Two waves of IR-induced apoptosis in the developing retina. (A) Cell layers in the developing retina of newborn mice or rats, and the interkinetic nuclear migration (cell cycle-related nuclear migration). The GCL and INL contain cells in an advanced stage of maturation. The IPL, inner plexiform layer, is a region of connections among cells. The NBL contains proliferating neuroblasts and recent post-mitotic cells. The gradient of differentiation is indicated on the left. Proliferating neuroblasts (white cells) and their nuclear migration along the phases of the cell cycle (G1, S, G2, M) are depicted. Black cells in the NBL are recent post-mitotic cells (G0 cells) that have exited the cell cycle and begun the process of terminal differentiation. (B) Two waves of apoptosis are induced by a single dose of IR as low as 0.5 Gy. Early apoptosis (6 h post-IR) involves recent post-mitotic cells (PCNA negative cells, also negative for differentiation markers), and proliferating neuroblasts not in S-phase at the time of irradiation (PCNA positive, BrdU negative). In this early wave, apoptosis correlates with an increase in lipid peroxidation and can be blocked by the anti-oxidant PDTC. Early apoptosis is also inhibited by blockage of protein synthesis (cycloheximide, CHX). The later wave of apoptosis (24 h post-IR) is comprised of neuroblasts that are in S-phase cells at the time of irradiation (PCNA positive, BrdU positive).
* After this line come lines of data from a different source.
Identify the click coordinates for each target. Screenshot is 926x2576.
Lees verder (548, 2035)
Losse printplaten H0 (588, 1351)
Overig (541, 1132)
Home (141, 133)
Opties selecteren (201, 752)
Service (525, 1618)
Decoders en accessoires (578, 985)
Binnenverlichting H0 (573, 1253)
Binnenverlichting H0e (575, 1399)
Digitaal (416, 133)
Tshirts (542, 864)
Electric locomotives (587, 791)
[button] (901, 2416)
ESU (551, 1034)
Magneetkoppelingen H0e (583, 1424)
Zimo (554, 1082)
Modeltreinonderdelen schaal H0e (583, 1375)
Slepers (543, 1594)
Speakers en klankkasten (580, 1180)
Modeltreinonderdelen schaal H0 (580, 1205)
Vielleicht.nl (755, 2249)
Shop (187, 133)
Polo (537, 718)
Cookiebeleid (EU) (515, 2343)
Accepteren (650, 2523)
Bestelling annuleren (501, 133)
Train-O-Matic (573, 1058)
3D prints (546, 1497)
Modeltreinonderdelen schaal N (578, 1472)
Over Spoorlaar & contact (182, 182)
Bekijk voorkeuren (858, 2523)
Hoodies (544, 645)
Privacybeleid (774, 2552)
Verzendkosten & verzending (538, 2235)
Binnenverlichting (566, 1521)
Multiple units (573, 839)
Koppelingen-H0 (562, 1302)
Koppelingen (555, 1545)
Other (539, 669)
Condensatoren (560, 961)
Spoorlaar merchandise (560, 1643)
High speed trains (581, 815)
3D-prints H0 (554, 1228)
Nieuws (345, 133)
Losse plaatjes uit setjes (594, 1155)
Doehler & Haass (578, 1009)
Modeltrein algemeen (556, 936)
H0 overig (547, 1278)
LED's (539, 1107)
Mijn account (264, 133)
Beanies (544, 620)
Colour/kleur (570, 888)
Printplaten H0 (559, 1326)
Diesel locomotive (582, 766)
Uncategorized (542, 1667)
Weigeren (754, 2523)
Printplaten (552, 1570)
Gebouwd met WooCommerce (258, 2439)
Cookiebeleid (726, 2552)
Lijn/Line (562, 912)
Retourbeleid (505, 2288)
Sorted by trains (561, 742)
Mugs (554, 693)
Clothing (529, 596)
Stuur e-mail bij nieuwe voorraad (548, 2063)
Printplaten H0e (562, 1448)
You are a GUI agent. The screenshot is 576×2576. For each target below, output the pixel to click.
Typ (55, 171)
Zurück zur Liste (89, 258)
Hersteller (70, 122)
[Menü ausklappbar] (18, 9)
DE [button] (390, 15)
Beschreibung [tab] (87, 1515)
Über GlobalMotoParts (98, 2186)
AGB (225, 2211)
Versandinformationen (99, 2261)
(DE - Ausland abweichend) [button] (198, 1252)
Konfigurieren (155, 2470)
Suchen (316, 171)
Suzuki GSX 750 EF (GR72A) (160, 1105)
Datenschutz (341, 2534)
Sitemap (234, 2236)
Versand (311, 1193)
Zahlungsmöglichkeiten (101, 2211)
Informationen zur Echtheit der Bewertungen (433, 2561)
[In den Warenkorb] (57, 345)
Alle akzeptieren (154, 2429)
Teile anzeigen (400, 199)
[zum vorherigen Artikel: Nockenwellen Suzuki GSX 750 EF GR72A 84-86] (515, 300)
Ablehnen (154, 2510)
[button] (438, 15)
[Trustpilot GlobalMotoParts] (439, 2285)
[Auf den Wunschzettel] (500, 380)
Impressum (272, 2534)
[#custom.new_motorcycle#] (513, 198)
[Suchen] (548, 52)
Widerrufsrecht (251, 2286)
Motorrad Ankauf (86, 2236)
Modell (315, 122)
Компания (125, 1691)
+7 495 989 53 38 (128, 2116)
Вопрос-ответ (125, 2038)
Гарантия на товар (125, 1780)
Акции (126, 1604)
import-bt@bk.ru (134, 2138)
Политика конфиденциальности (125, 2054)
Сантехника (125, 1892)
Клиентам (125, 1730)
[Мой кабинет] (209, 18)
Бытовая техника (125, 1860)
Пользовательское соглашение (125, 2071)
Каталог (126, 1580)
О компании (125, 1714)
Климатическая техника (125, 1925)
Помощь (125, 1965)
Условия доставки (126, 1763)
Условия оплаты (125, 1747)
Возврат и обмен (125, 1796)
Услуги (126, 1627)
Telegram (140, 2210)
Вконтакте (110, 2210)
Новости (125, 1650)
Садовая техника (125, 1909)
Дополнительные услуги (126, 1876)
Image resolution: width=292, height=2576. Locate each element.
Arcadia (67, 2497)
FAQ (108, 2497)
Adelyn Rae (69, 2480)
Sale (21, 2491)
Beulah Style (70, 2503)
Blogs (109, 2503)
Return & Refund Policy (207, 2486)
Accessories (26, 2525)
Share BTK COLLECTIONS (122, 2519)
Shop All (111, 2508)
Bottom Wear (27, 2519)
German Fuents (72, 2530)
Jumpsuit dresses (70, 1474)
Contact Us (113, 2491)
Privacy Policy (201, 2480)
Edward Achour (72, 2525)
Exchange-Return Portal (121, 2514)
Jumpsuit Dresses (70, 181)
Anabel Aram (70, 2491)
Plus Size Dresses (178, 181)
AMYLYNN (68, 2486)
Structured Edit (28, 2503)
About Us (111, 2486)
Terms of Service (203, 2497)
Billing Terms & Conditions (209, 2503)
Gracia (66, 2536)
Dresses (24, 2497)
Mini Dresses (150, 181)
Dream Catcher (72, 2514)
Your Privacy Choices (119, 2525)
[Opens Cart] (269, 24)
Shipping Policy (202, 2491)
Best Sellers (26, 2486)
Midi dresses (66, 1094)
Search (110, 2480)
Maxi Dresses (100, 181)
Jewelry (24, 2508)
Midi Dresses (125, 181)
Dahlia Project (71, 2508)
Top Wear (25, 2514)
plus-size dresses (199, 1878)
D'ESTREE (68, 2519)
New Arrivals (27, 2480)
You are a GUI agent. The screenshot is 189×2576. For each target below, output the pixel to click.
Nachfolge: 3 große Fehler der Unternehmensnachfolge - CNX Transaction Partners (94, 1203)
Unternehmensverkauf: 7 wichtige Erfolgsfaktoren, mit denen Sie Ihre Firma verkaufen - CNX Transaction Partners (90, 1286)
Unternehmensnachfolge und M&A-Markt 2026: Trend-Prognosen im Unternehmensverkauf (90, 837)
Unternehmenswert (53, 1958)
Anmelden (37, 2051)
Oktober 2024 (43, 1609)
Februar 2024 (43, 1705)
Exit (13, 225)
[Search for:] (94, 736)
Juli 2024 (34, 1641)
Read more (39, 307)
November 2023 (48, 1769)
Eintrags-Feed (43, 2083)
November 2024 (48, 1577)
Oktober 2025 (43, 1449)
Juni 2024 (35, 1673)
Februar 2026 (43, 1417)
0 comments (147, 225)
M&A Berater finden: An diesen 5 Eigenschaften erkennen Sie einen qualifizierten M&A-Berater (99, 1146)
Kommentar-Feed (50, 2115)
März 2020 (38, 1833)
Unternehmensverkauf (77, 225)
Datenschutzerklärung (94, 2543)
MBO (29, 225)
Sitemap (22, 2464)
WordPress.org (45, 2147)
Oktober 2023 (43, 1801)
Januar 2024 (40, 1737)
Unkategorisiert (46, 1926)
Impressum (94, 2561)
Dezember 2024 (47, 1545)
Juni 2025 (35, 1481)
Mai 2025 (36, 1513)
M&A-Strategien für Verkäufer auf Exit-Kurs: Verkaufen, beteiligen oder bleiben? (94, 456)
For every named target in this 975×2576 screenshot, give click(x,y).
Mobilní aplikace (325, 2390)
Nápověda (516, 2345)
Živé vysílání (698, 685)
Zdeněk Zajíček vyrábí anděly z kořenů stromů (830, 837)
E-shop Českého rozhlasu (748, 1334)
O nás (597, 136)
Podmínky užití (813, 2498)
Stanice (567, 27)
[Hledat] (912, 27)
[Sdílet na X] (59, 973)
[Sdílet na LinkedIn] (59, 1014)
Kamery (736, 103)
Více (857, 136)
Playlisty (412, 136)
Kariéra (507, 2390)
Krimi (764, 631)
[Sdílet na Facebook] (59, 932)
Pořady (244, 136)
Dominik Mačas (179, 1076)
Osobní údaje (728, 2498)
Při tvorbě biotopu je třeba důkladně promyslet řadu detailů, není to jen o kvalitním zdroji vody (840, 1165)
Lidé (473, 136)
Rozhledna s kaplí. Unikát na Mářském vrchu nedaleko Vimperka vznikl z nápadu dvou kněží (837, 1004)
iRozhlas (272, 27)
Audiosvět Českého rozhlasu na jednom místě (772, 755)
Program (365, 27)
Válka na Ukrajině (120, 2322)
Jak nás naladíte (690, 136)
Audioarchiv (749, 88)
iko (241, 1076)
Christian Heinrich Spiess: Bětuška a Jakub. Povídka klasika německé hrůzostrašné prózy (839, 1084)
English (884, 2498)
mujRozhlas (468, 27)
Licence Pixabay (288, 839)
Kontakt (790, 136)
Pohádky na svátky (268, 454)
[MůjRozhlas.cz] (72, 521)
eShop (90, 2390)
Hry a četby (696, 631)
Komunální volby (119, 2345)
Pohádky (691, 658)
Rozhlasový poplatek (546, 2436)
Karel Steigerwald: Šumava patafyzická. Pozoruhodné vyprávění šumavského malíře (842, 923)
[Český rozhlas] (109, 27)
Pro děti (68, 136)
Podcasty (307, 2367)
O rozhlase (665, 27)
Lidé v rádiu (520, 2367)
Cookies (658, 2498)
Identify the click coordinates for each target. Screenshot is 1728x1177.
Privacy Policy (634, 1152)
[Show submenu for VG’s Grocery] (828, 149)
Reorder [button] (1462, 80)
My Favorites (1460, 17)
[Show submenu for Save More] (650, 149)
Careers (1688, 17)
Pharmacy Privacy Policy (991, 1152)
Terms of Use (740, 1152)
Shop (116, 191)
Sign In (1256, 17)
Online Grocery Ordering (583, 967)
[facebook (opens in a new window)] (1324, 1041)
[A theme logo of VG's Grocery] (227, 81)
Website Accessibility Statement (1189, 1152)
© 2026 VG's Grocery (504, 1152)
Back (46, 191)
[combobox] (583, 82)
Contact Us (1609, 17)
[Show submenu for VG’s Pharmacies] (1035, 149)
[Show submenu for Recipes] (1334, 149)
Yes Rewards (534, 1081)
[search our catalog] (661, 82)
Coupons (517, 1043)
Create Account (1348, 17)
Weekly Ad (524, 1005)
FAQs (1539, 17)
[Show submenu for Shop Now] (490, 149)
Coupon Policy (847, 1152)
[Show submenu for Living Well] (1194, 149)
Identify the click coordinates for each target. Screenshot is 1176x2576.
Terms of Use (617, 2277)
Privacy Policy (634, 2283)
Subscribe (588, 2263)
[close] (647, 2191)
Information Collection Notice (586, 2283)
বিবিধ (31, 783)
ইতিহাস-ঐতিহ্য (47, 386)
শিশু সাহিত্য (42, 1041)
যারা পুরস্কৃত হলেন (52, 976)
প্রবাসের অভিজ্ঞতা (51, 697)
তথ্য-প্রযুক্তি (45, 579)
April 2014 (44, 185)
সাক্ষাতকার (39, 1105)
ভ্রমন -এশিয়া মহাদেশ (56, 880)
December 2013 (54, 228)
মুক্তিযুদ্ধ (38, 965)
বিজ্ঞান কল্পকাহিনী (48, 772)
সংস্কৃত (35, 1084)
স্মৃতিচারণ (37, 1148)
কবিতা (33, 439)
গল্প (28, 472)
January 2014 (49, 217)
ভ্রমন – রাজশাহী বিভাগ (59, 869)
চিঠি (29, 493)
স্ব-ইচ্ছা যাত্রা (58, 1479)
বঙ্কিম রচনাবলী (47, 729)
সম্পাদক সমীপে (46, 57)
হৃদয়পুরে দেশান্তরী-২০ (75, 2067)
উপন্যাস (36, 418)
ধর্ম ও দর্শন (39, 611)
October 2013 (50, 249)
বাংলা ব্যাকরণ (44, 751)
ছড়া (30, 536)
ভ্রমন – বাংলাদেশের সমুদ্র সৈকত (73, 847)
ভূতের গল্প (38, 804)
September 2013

Cells in the late wave of apoptosis are proliferating because they can be labeled with BrdU as late as 21.5 h post-IR. Because the late wave of apoptosis occurs in the S-phase zone, it suggests that apoptosis is triggered as cells re-enter the second S-phase after IR. However, we cannot rule out the possibility that these damaged cells remain in S-phase and continue to synthesize DNA for 24 h before dying to IR-induced damage. The later wave of apoptosis is not inhibited by the anti-oxidant PDTC but it is blocked by cycloheximide. Both waves of apoptosis require Atm and Serine-18 phosphorylation of p53 [48].